Each record has to be repeated exactly as given.

» Source data:
◆ ◆ ◆ ◆
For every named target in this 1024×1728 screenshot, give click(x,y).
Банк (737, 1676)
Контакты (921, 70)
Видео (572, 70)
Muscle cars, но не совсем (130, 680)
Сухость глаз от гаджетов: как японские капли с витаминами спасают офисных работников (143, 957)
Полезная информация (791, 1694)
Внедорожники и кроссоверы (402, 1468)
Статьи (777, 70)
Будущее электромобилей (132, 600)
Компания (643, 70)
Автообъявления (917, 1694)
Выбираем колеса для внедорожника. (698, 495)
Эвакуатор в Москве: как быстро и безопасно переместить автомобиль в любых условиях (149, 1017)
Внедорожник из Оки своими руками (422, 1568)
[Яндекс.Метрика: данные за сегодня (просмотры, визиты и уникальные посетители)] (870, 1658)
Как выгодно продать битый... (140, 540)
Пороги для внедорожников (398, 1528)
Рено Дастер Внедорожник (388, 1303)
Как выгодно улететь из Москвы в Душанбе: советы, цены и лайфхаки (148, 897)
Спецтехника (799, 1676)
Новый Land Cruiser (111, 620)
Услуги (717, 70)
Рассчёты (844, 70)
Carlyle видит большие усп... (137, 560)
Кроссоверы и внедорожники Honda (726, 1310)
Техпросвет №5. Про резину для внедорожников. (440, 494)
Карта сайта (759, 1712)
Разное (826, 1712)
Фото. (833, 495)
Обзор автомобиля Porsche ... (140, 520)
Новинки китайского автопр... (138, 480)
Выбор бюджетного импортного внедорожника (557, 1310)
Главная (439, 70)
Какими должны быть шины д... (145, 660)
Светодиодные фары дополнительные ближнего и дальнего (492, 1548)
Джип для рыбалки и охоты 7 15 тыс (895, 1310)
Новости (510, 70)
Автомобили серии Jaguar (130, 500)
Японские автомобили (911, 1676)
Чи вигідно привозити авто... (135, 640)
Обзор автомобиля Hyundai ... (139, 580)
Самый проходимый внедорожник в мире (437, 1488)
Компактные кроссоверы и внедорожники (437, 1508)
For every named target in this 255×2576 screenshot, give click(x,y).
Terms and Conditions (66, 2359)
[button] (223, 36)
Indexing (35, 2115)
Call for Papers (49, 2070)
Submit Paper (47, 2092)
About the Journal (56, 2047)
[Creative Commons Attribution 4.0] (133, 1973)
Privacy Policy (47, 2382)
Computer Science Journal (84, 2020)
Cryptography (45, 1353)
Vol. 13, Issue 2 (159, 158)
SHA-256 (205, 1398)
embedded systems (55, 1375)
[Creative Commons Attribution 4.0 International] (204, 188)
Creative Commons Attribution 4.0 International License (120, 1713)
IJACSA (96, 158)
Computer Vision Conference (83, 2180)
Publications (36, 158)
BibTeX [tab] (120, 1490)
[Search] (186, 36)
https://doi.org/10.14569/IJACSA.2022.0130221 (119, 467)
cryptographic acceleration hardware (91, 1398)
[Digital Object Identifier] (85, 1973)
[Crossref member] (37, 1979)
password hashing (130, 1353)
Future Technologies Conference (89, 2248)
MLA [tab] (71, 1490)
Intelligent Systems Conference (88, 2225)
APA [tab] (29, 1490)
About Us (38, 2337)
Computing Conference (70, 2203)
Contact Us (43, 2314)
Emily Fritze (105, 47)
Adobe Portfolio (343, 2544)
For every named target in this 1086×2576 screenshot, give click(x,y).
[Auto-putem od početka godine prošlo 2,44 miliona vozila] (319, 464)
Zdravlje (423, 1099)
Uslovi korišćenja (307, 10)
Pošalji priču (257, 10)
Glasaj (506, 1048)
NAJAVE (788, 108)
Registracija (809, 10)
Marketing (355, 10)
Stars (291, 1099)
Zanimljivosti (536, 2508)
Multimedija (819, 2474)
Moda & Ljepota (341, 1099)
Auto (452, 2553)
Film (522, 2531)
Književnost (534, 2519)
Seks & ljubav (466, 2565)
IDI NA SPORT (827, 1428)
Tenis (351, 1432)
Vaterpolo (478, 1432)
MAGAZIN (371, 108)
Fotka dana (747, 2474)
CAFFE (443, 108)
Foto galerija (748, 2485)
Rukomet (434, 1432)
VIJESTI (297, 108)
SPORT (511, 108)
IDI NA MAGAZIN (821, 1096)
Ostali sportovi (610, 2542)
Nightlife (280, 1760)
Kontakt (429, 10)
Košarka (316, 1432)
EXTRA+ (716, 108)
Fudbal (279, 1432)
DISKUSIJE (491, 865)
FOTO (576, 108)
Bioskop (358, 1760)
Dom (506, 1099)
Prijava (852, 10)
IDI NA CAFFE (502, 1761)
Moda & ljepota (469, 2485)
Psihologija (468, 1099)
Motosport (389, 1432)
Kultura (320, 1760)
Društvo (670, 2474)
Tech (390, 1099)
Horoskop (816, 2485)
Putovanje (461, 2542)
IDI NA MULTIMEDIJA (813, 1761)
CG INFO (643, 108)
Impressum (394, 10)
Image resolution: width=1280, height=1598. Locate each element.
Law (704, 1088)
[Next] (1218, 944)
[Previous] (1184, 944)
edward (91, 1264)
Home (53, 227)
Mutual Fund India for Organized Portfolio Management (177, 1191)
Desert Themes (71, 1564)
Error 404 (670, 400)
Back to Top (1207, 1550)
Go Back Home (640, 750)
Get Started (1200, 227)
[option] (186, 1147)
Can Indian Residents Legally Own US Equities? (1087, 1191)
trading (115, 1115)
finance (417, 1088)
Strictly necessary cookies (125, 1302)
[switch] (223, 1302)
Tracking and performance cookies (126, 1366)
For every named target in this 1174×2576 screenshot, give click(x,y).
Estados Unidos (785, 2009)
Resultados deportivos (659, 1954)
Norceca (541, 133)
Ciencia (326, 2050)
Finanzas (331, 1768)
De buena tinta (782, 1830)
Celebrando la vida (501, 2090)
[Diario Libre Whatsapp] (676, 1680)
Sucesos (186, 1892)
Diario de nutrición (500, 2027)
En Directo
◆ ◆ ◆ ◆
» Task answer:
For every named target in this 1024×1728 screenshot, give click(x,y).
Банк (737, 1676)
Контакты (921, 70)
Видео (572, 70)
Muscle cars, но не совсем (130, 680)
Сухость глаз от гаджетов: как японские капли с витаминами спасают офисных работников (143, 957)
Полезная информация (791, 1694)
Внедорожники и кроссоверы (402, 1468)
Статьи (777, 70)
Будущее электромобилей (132, 600)
Компания (643, 70)
Автообъявления (917, 1694)
Выбираем колеса для внедорожника. (698, 495)
Эвакуатор в Москве: как быстро и безопасно переместить автомобиль в любых условиях (149, 1017)
Внедорожник из Оки своими руками (422, 1568)
[Яндекс.Метрика: данные за сегодня (просмотры, визиты и уникальные посетители)] (870, 1658)
Как выгодно продать битый... (140, 540)
Пороги для внедорожников (398, 1528)
Рено Дастер Внедорожник (388, 1303)
Как выгодно улететь из Москвы в Душанбе: советы, цены и лайфхаки (148, 897)
Спецтехника (799, 1676)
Новый Land Cruiser (111, 620)
Услуги (717, 70)
Рассчёты (844, 70)
Carlyle видит большие усп... (137, 560)
Кроссоверы и внедорожники Honda (726, 1310)
Техпросвет №5. Про резину для внедорожников. (440, 494)
Карта сайта (759, 1712)
Разное (826, 1712)
Фото. (833, 495)
Обзор автомобиля Porsche ... (140, 520)
Новинки китайского автопр... (138, 480)
Выбор бюджетного импортного внедорожника (557, 1310)
Главная (439, 70)
Какими должны быть шины д... (145, 660)
Светодиодные фары дополнительные ближнего и дальнего (492, 1548)
Джип для рыбалки и охоты 7 15 тыс (895, 1310)
Новости (510, 70)
Автомобили серии Jaguar (130, 500)
Японские автомобили (911, 1676)
Чи вигідно привозити авто... (135, 640)
Обзор автомобиля Hyundai ... (139, 580)
Самый проходимый внедорожник в мире (437, 1488)
Компактные кроссоверы и внедорожники (437, 1508)
For every named target in this 255×2576 screenshot, give click(x,y).
Terms and Conditions (66, 2359)
[button] (223, 36)
Indexing (35, 2115)
Call for Papers (49, 2070)
Submit Paper (47, 2092)
About the Journal (56, 2047)
[Creative Commons Attribution 4.0] (133, 1973)
Privacy Policy (47, 2382)
Computer Science Journal (84, 2020)
Cryptography (45, 1353)
Vol. 13, Issue 2 (159, 158)
SHA-256 (205, 1398)
embedded systems (55, 1375)
[Creative Commons Attribution 4.0 International] (204, 188)
Creative Commons Attribution 4.0 International License (120, 1713)
IJACSA (96, 158)
Computer Vision Conference (83, 2180)
Publications (36, 158)
BibTeX [tab] (120, 1490)
[Search] (186, 36)
https://doi.org/10.14569/IJACSA.2022.0130221 (119, 467)
cryptographic acceleration hardware (91, 1398)
[Digital Object Identifier] (85, 1973)
[Crossref member] (37, 1979)
password hashing (130, 1353)
Future Technologies Conference (89, 2248)
MLA [tab] (71, 1490)
Intelligent Systems Conference (88, 2225)
APA [tab] (29, 1490)
About Us (38, 2337)
Computing Conference (70, 2203)
Contact Us (43, 2314)
Emily Fritze (105, 47)
Adobe Portfolio (343, 2544)
For every named target in this 1086×2576 screenshot, give click(x,y).
[Auto-putem od početka godine prošlo 2,44 miliona vozila] (319, 464)
Zdravlje (423, 1099)
Uslovi korišćenja (307, 10)
Pošalji priču (257, 10)
Glasaj (506, 1048)
NAJAVE (788, 108)
Registracija (809, 10)
Marketing (355, 10)
Stars (291, 1099)
Zanimljivosti (536, 2508)
Multimedija (819, 2474)
Moda & Ljepota (341, 1099)
Auto (452, 2553)
Film (522, 2531)
Književnost (534, 2519)
Seks & ljubav (466, 2565)
IDI NA SPORT (827, 1428)
Tenis (351, 1432)
Vaterpolo (478, 1432)
MAGAZIN (371, 108)
Fotka dana (747, 2474)
CAFFE (443, 108)
Foto galerija (748, 2485)
Rukomet (434, 1432)
VIJESTI (297, 108)
SPORT (511, 108)
IDI NA MAGAZIN (821, 1096)
Ostali sportovi (610, 2542)
Nightlife (280, 1760)
Kontakt (429, 10)
Košarka (316, 1432)
EXTRA+ (716, 108)
Fudbal (279, 1432)
DISKUSIJE (491, 865)
FOTO (576, 108)
Bioskop (358, 1760)
Dom (506, 1099)
Prijava (852, 10)
IDI NA CAFFE (502, 1761)
Moda & ljepota (469, 2485)
Psihologija (468, 1099)
Motosport (389, 1432)
Kultura (320, 1760)
Društvo (670, 2474)
Tech (390, 1099)
Horoskop (816, 2485)
Putovanje (461, 2542)
IDI NA MULTIMEDIJA (813, 1761)
CG INFO (643, 108)
Impressum (394, 10)
Image resolution: width=1280, height=1598. Locate each element.
Law (704, 1088)
[Next] (1218, 944)
[Previous] (1184, 944)
edward (91, 1264)
Home (53, 227)
Mutual Fund India for Organized Portfolio Management (177, 1191)
Desert Themes (71, 1564)
Error 404 (670, 400)
Back to Top (1207, 1550)
Go Back Home (640, 750)
Get Started (1200, 227)
[option] (186, 1147)
Can Indian Residents Legally Own US Equities? (1087, 1191)
trading (115, 1115)
finance (417, 1088)
Strictly necessary cookies (125, 1302)
[switch] (223, 1302)
Tracking and performance cookies (126, 1366)
For every named target in this 1174×2576 screenshot, give click(x,y).
Estados Unidos (785, 2009)
Resultados deportivos (659, 1954)
Norceca (541, 133)
Ciencia (326, 2050)
Finanzas (331, 1768)
De buena tinta (782, 1830)
Celebrando la vida (501, 2090)
[Diario Libre Whatsapp] (676, 1680)
Sucesos (186, 1892)
Diario de nutrición (500, 2027)
En Directo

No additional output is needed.